Multiple myeloma is a cancer that begins in plasma cells, a type of white blood cell important for a healthy immune system. Over time, myeloma cells collect in the bone marrow, forming tumors in many of the body’s bones. These tumors may keep the bone marrow from making enough healthy blood cells and weaken the bone. 

While the causes of multiple myeloma are not fully understood, it is more common in older people, especially men, and African Americans. Some common symptoms include bone pain, weakness or fatigue, weight loss, frequent infections, and frequent urination. 

The National Cancer Institute’s Surveillance, Epidemiology, and End Results (SEER) Program estimates that more than 32,270 people living in the United States were diagnosed with multiple myeloma in 2020 and that 12,830 died of the disease.

March is Multiple Myeloma Awareness Month.

What is the AACR Doing in This Area?

In April 2021, AACR will present a virtual special conference on myeloma. This virtual meeting will be the first AACR conference focused on myeloma and will discuss the genomics and epigenetics of myeloma, disease progression, and treatment options in hopes of improving clinical outcomes., Learn more here.

The AACR has recently awarded a research grant to an investigator pursuing promising research related to multiple.

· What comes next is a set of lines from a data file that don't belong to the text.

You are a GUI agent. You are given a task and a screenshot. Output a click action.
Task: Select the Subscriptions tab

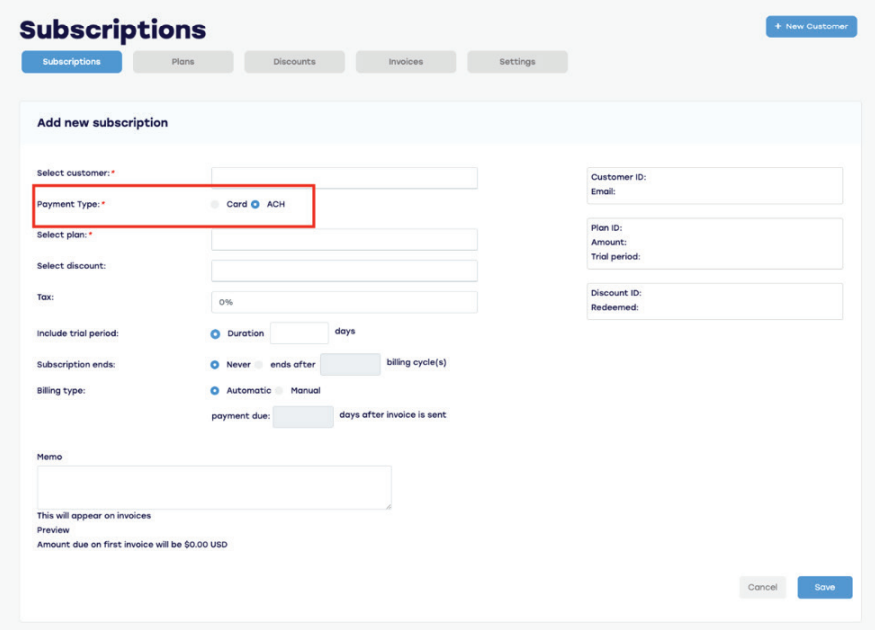click(71, 61)
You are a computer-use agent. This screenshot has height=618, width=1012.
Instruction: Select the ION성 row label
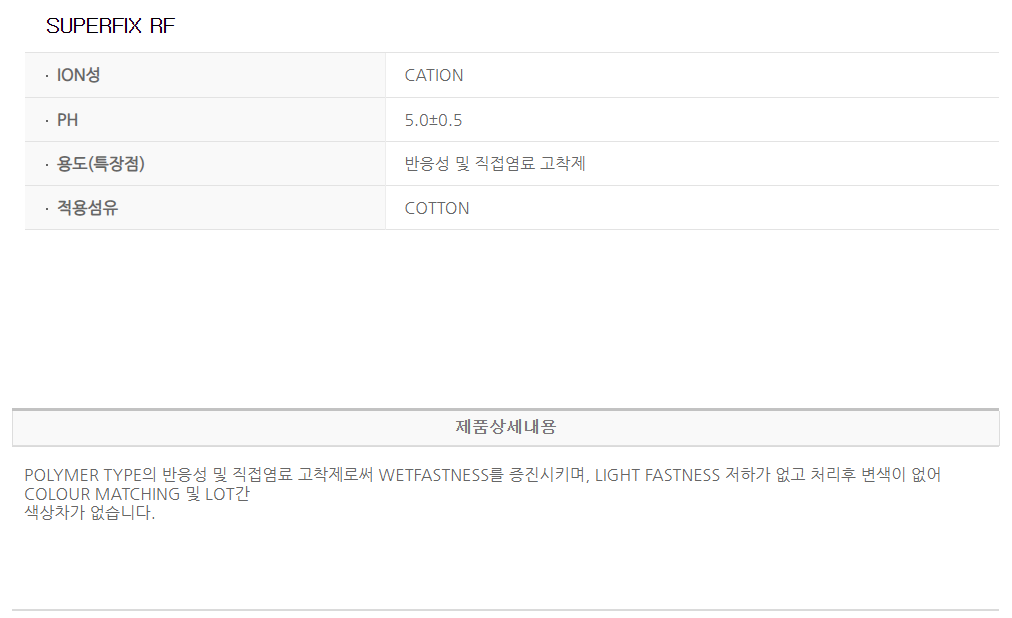[79, 75]
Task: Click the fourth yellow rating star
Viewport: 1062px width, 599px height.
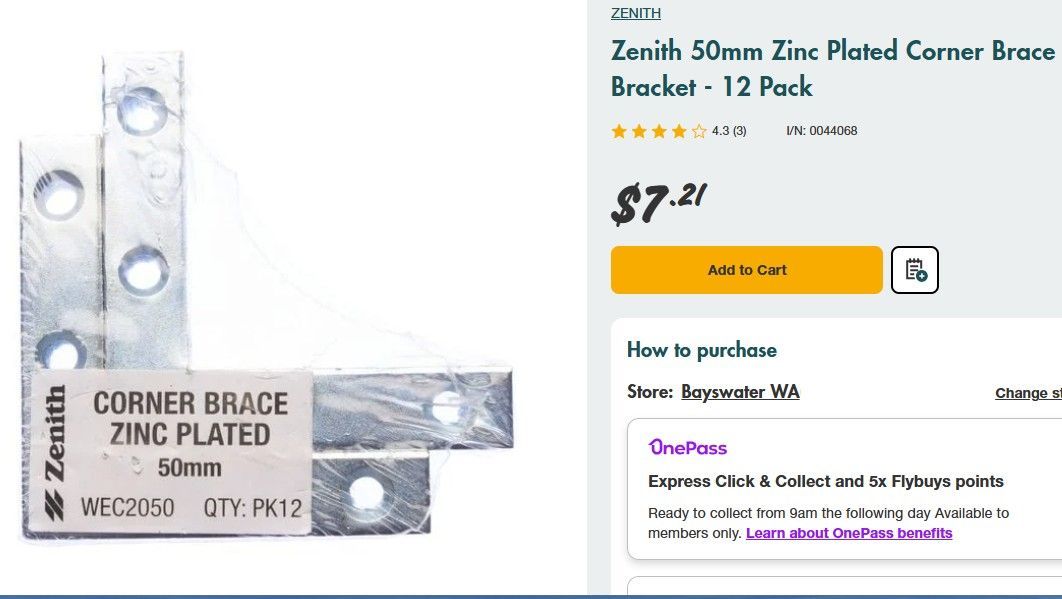Action: click(678, 130)
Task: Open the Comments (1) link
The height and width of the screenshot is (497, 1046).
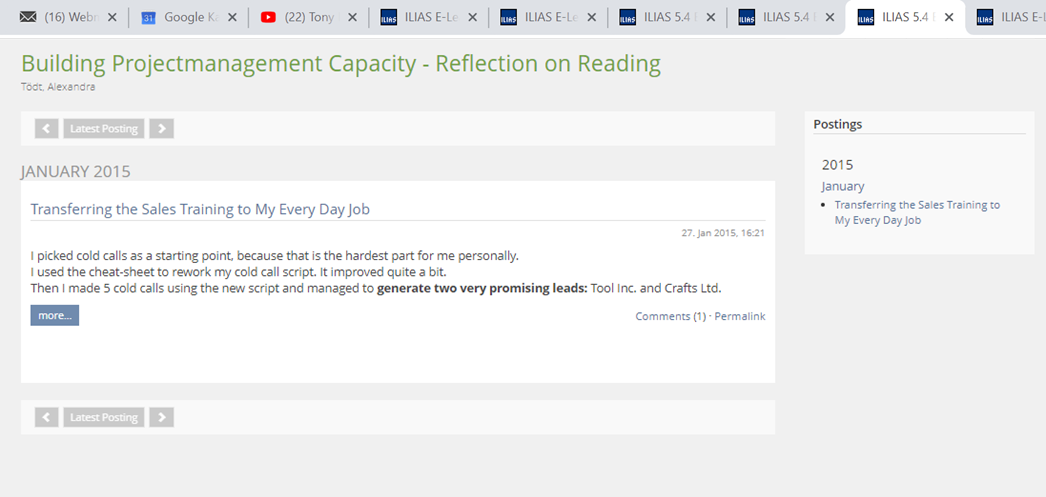Action: click(670, 316)
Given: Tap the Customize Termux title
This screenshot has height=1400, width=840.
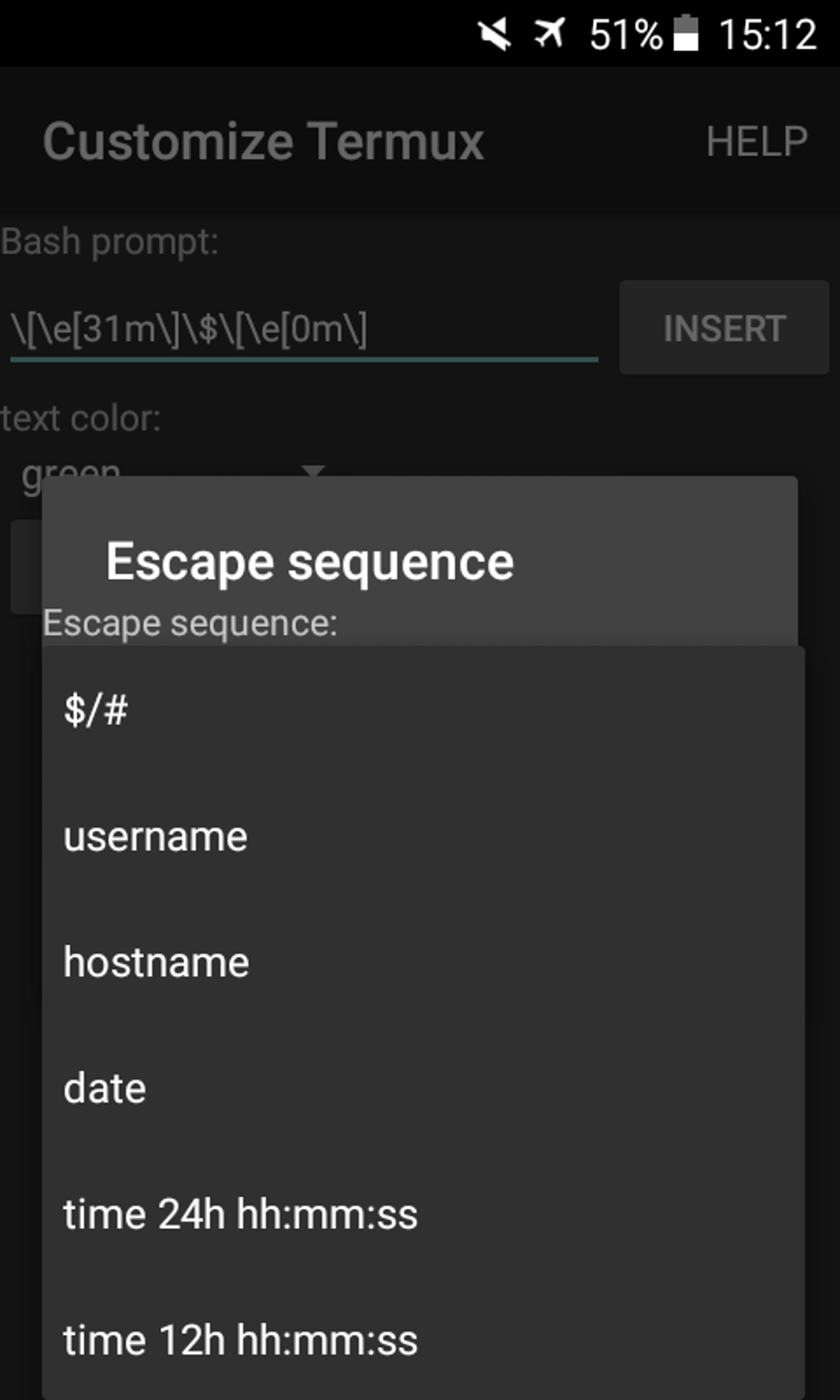Looking at the screenshot, I should click(264, 142).
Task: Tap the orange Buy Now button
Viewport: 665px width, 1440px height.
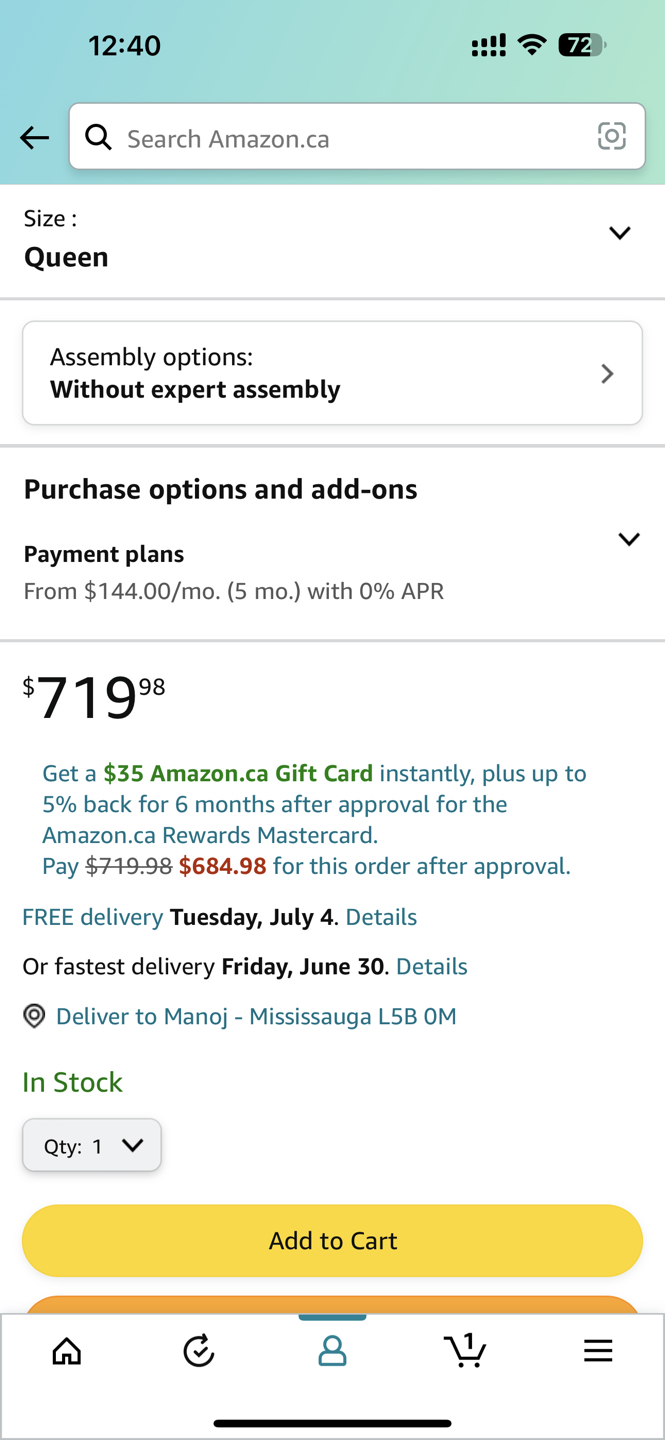Action: click(x=332, y=1304)
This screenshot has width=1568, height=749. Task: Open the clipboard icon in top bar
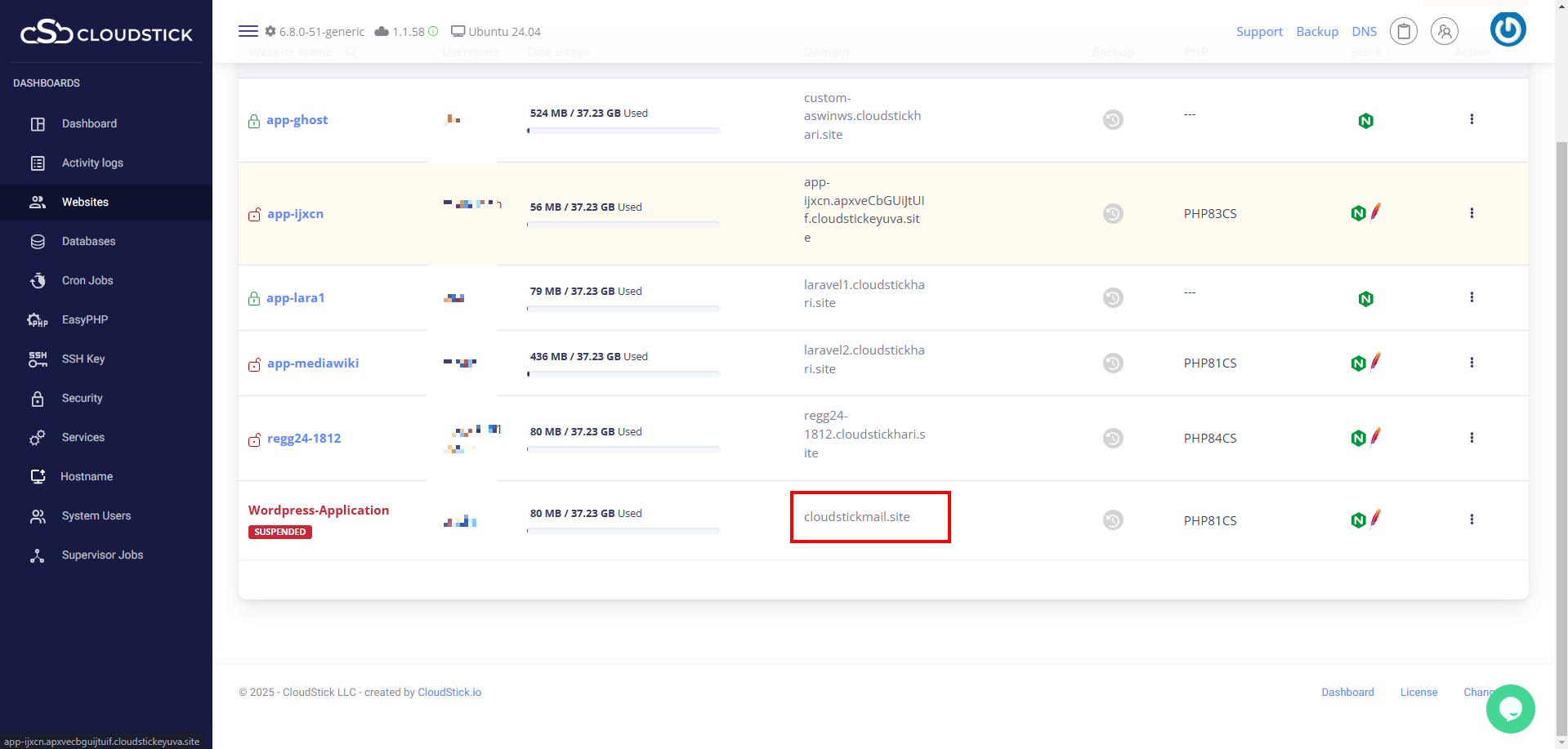tap(1403, 32)
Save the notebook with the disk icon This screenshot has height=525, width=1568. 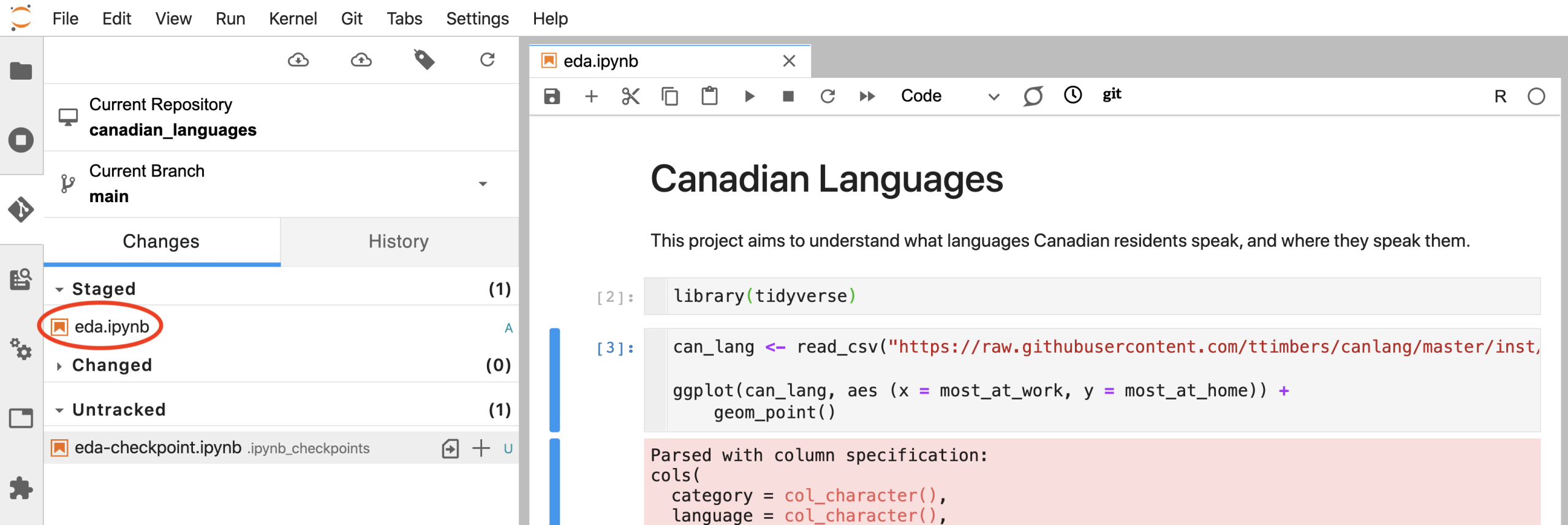552,96
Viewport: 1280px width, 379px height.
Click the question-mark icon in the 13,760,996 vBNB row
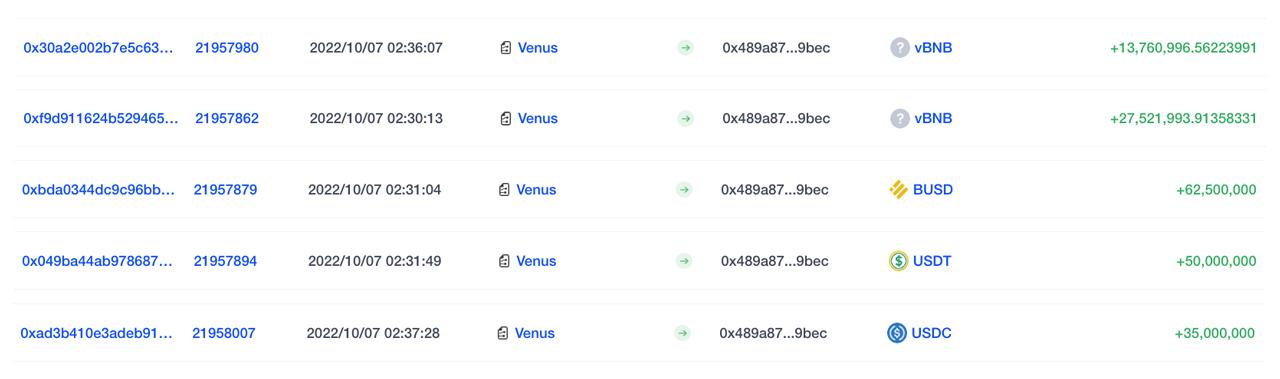(x=900, y=48)
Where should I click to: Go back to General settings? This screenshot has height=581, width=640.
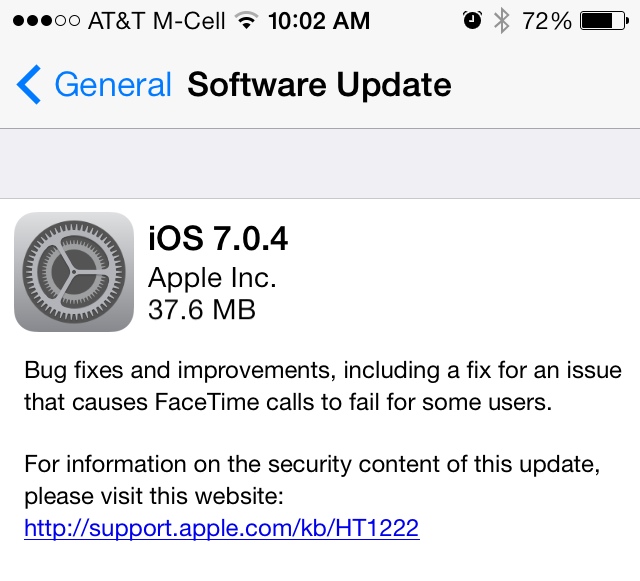[94, 85]
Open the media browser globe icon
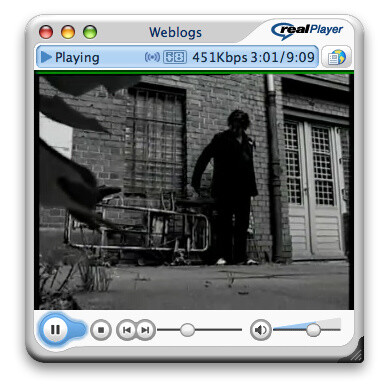The width and height of the screenshot is (387, 388). coord(337,57)
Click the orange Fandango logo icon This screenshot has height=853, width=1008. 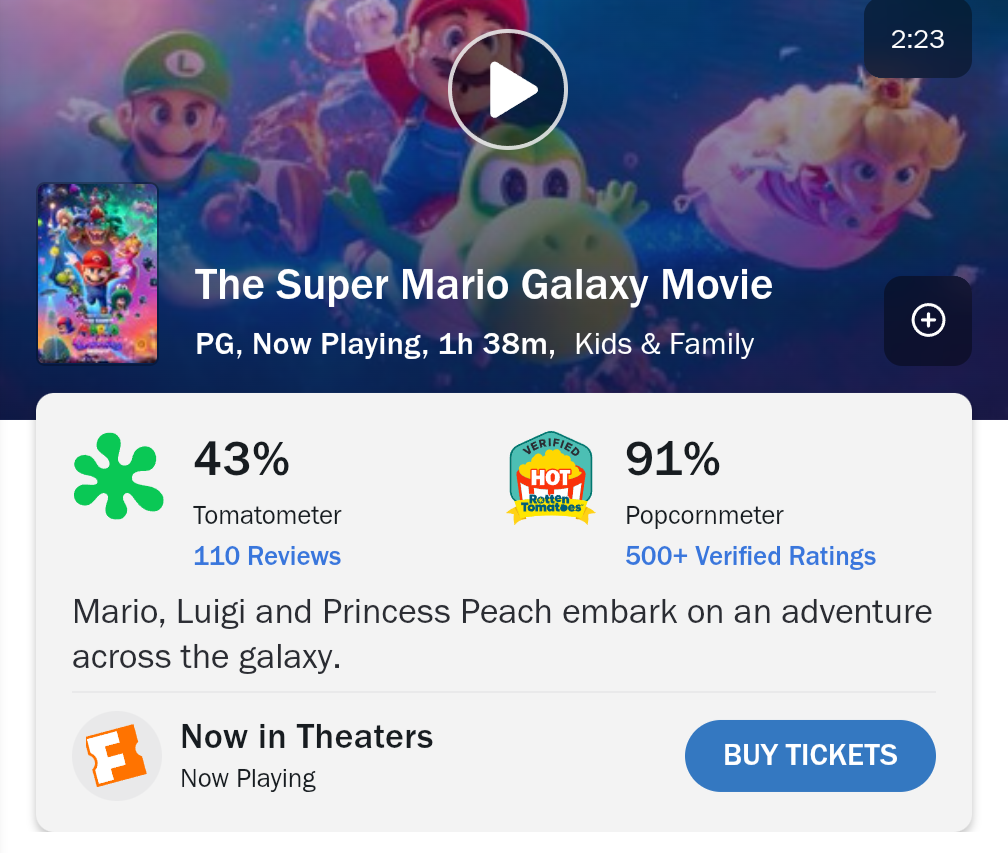[117, 755]
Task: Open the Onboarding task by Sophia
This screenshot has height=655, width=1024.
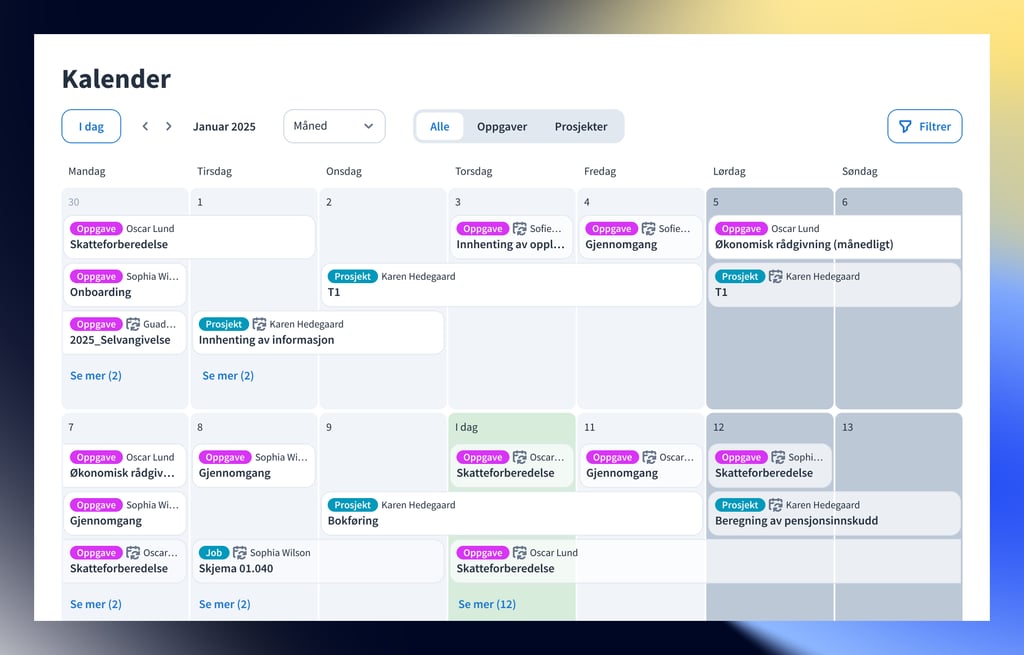Action: click(x=125, y=285)
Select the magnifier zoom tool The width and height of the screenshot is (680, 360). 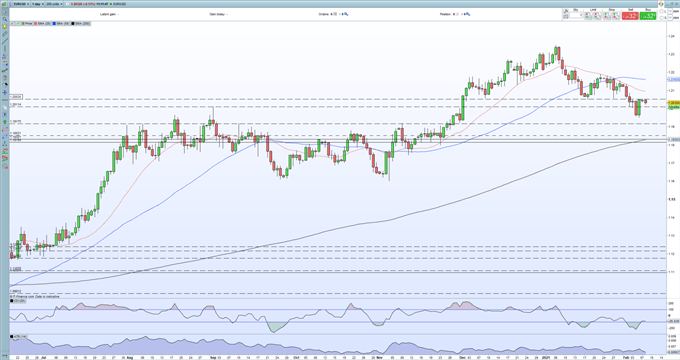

Julia Frede, PhD, a postdoctoral fellow at the Dana Farber Cancer Institute was awarded a two-year AACR-Amgen Fellowship in Clinical/Translational Cancer Research. Dr. Frede’s project seeks to define therapeutic approaches that can overcome therapy resistance in patients with multiple myeloma by delineating changes in functional states which can be targeted. She is performing RNA sequencing of single myeloma cells in longitudinal samples from patients with relapsed/refractory myeloma to analyze and investigate differentiation state changes.

“The [fellowship] gives me the opportunity to pursue my research investigating transcriptional heterogeneity and epigenetic plasticity in myeloma,” Dr. Freda.